Hoje, com 6.605 hectares, o que representa apenas 9,17% da Mata Atlântica original, Itarema sofre a falta de políticas públicas para minimizar os impactos causados pela crescente degradação de sua vegetação.

Tendo como principais fontes de renda a pesca, o extrativismo (carnaúba e coco) e o contracheque do funcionalismo público, 70% dos habitantes vivem na zona rural, com faixas de terra que englobam formações naturais como mangue (1.152 ha), restingas (4.632 ha) e dunas (548 ha).

Segundo Valda da Costa, coordenadora de Meio Ambiente da Secretaria de Turismo, Meio Ambiente e Pesca do Município, além das dificuldades de logística, as queimadas têm anulado as ações propostas para mudar essa dura realidade.

Os focos, que fogem do controle durante a limpeza dos roçados, e se tornam incêndios, seriam os responsáveis diretos pela diminuição gradativa das áreas de Mata Atlântica no Município, segundo ela, que aponta como problema, também, a sucessiva troca de gestores da pasta da qual ela faz parte.

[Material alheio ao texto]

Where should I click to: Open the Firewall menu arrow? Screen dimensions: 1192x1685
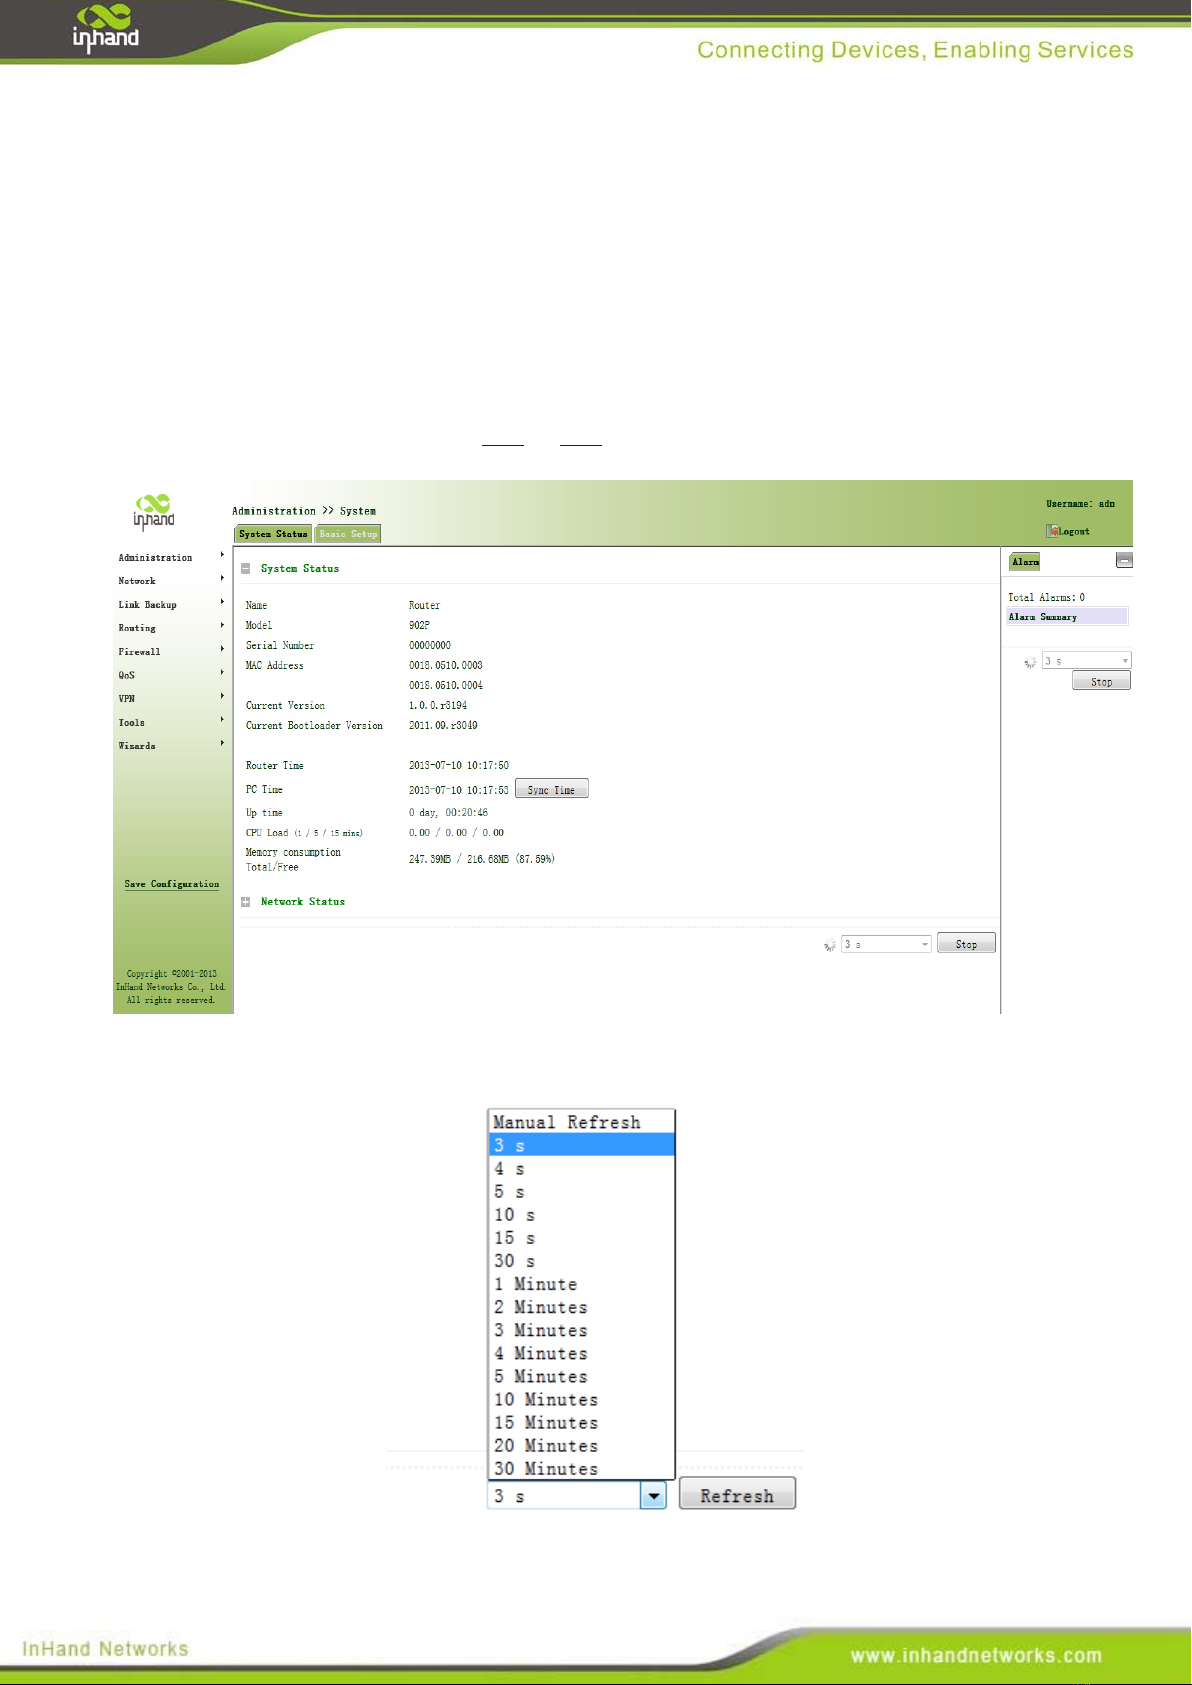[x=222, y=650]
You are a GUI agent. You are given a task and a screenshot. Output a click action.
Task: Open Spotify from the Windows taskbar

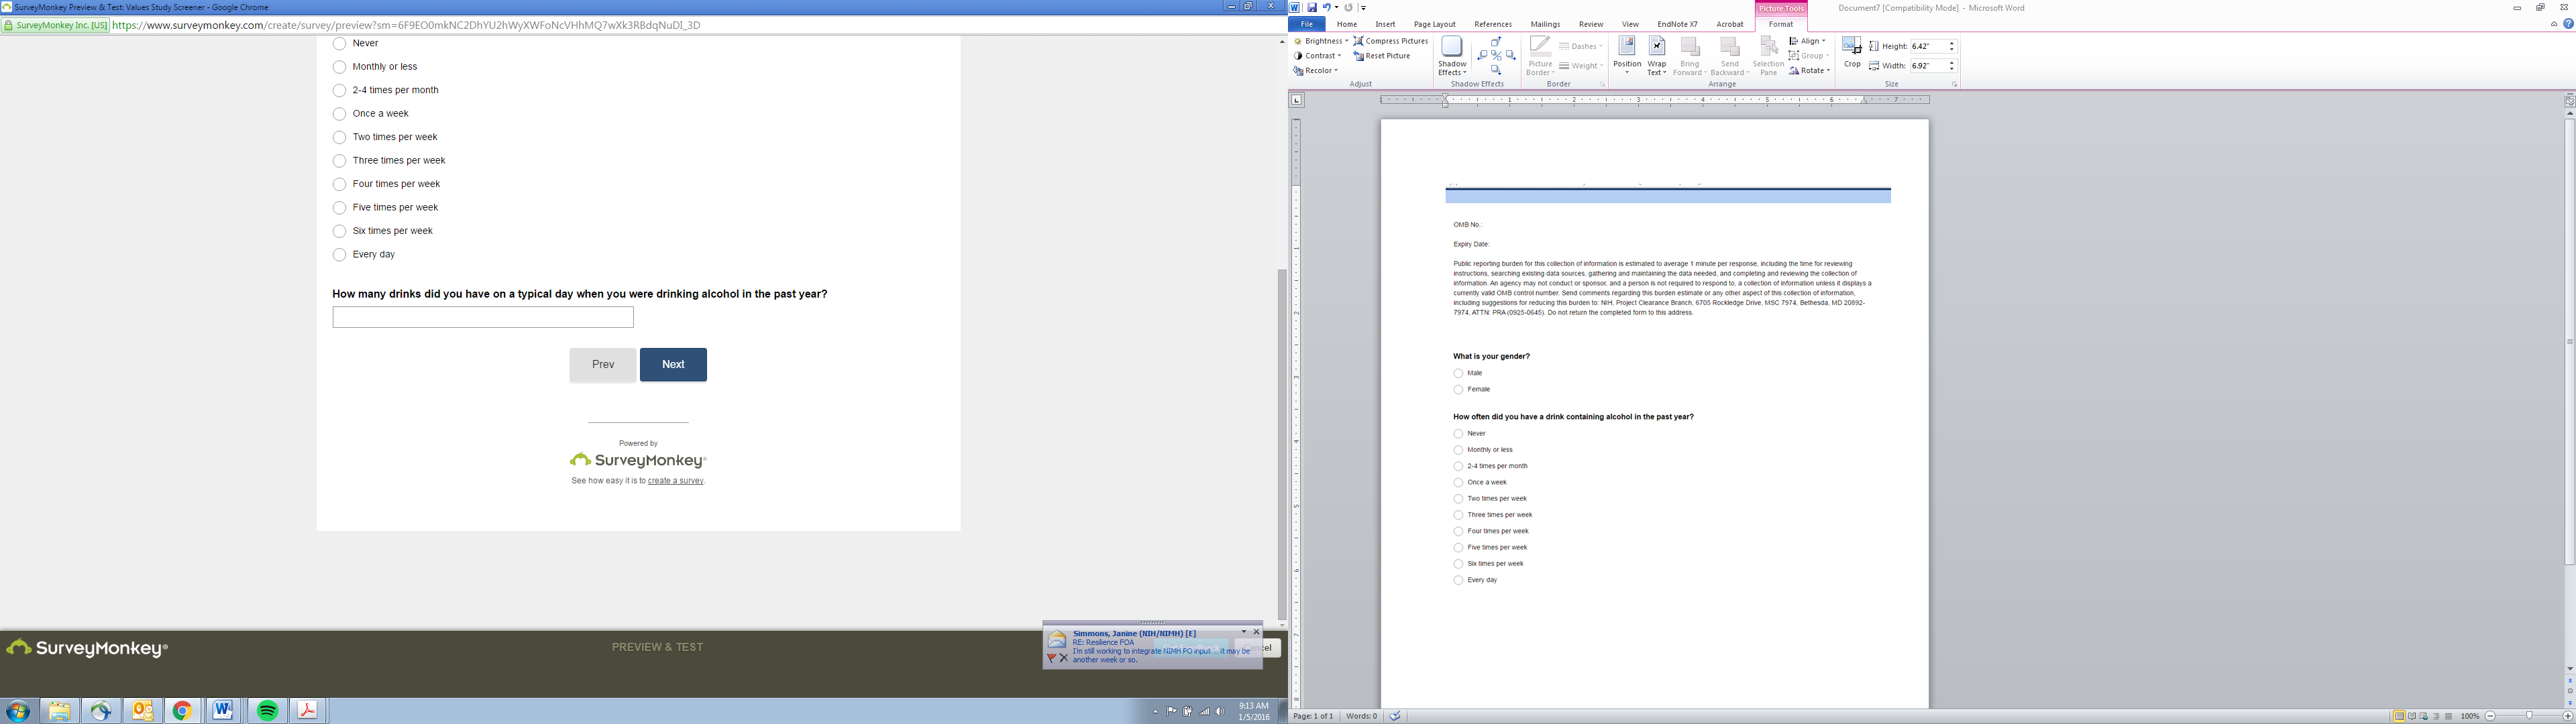click(x=267, y=711)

“Ainda não conseguimos montar uma equipe integrada a outras secretarias que possa executar um programa direcionado a minimizar o impacto negativo das constantes queimadas, utilizadas no preparo do solo pelos agricultores. Não temos uma brigada contra incêndio, muito menos efetivo suficiente, que se dedique a monitorar essas áreas, mesmo com a realização de campanhas de conscientização”, alerta a coordenadora.

Ameaça

Segundo Marcia Hirota, diretora executiva da Fundação SOS Mata Atlântica, é lamentável que os municípios do Nordeste ainda permitam o desmatamento. “A Mata Atlântica é o bioma mais ameaçado do País. Restam somente 12,4% da área original. Um total de 72% da população brasileira vive na Mata Atlântica, assim como mais da metade dos animais ameaçados de extinção do Brasil.

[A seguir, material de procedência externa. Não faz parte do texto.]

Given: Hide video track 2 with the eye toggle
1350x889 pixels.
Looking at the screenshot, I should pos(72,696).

Durante a pesquisa, identificamos, por meio de satélite, que as queimadas estão entre as ações mais comuns quando se fala em degradação desse bioma, além do avanço sistemático do desmatamento não autorizado, pelas ocupações irregulares ou avanço da agropecuária. O trabalho alerta para essas e outras situações”, afirma.

Ações

Segundo o coordenador de Biodiversidade da Secretaria do Meio Ambiente (Sema), Leonardo Borralho, o governo do Estado vem buscando estratégias para garantir a preservação desse bioma, sendo uma delas a implementação dos Planos Municipais da Mata Atlântica (PMMA). “Em junho de 2015, foi assinado o Termo de Cooperação Técnica entre a Sema, a Fundação SOS Mata Atlântica e representantes dos municípios de Pacoti, Guaramiranga, Palmácia, Redenção, Mulungu e Aratuba.

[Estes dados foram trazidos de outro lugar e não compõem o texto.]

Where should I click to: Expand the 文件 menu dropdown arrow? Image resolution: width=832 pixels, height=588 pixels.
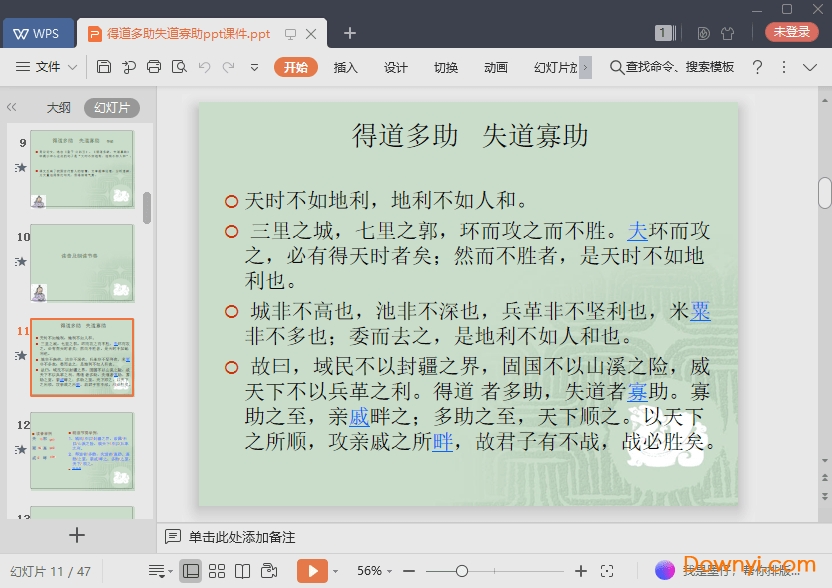coord(73,67)
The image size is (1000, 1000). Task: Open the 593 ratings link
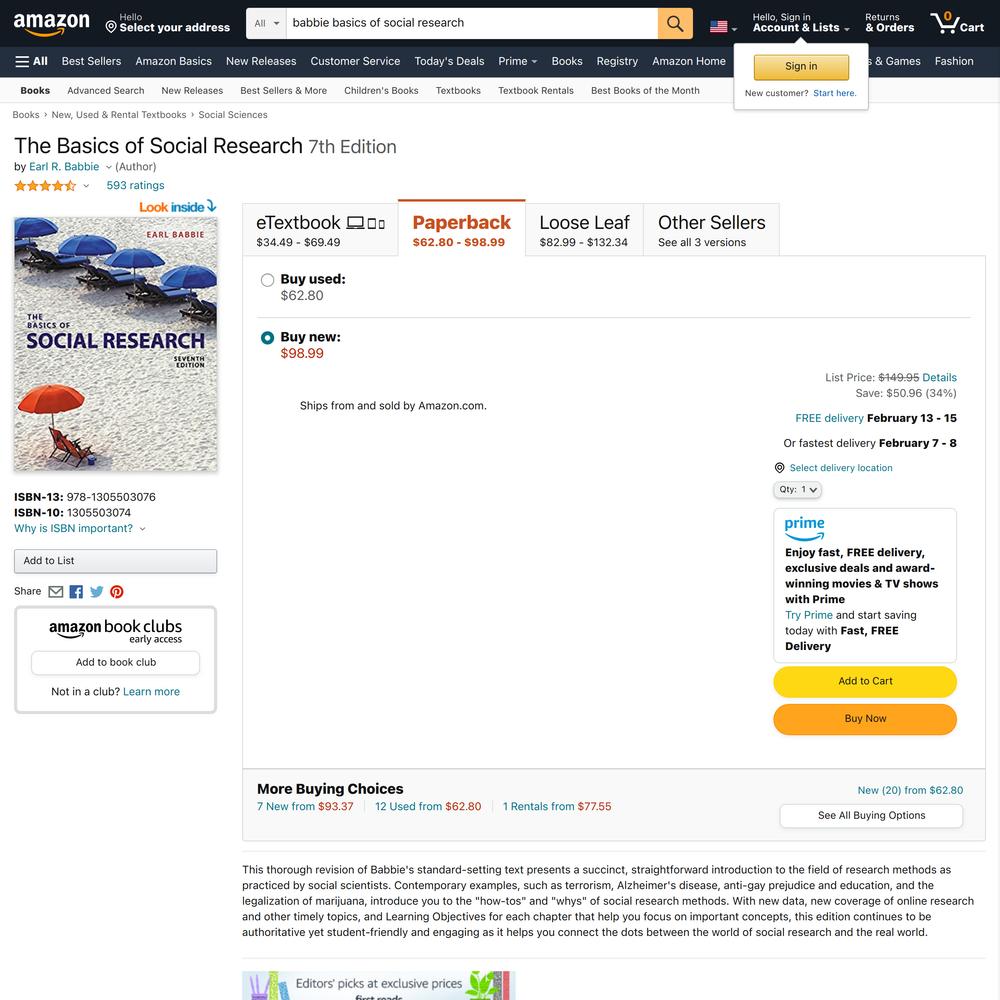135,186
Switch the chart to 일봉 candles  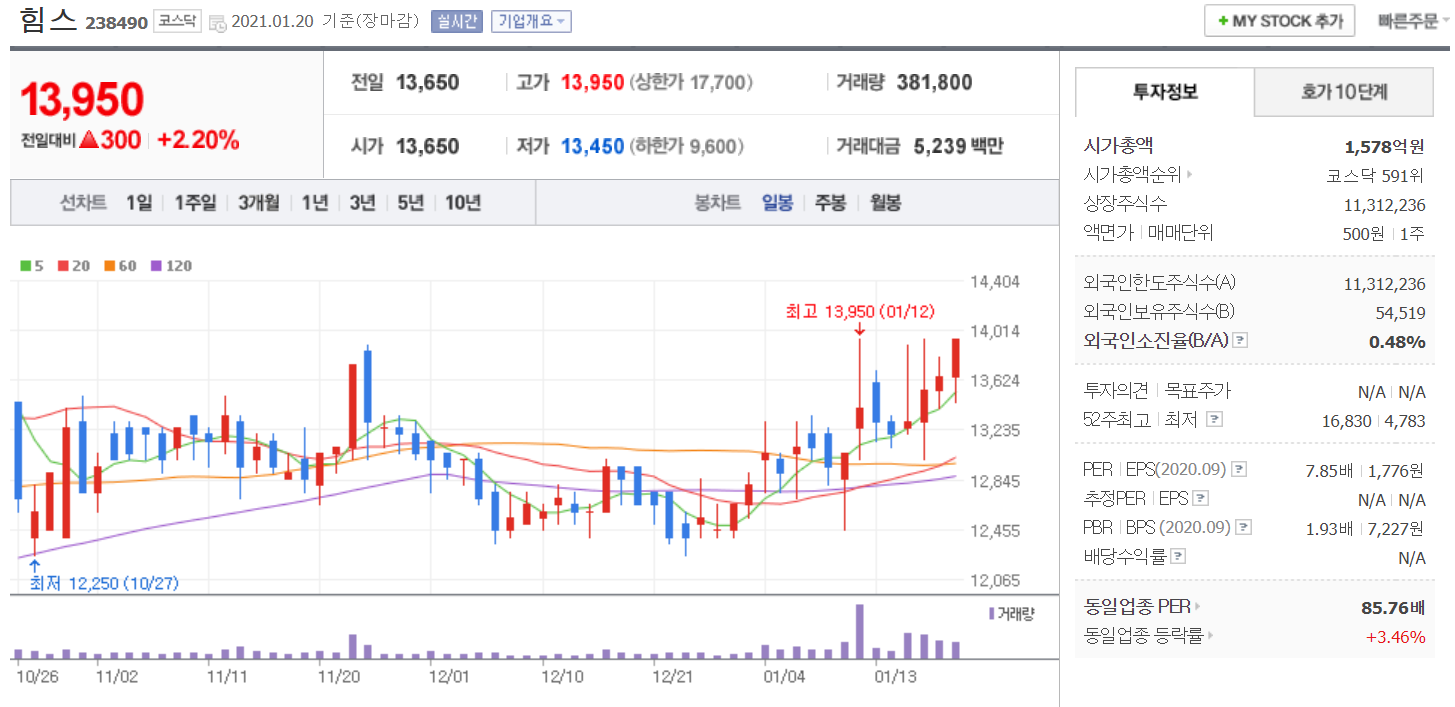pos(777,203)
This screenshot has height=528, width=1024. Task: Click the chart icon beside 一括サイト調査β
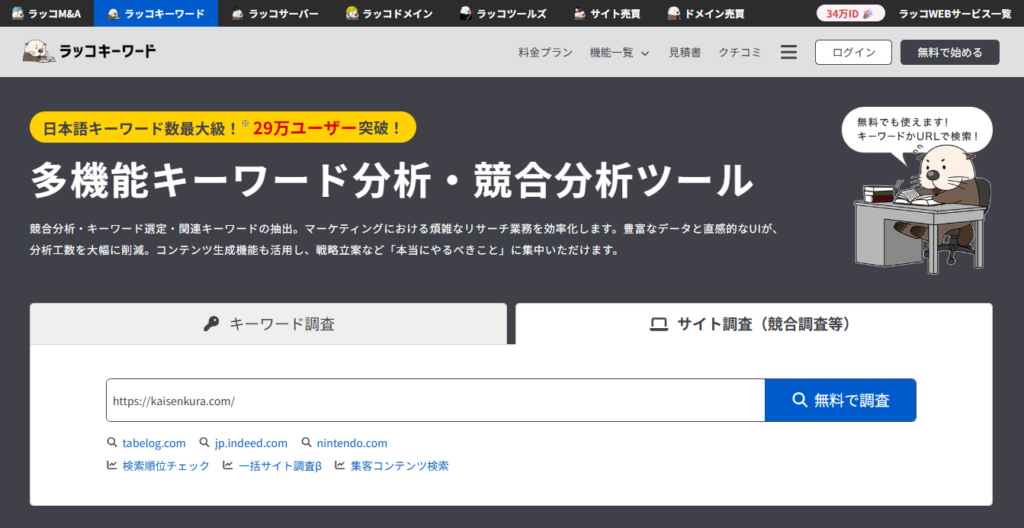pyautogui.click(x=228, y=466)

O objetivo é promover a troca de conhecimentos técnicos e informações para auxiliar na elaboração e implantação do Plano Municipal de Conservação e Recuperação da Mata Atlântica nos municípios da APA da Serra de Baturité, unidade de conservação administrada pela Sema”, afirmou.

Ainda segundo ele, em 2016, foi instituindo o Programa de Valorização das Espécies Nativas no Estado do Ceará, e o Comitê Estadual da Reserva da Biosfera da Mata Atlântica está em processo de reestruturação.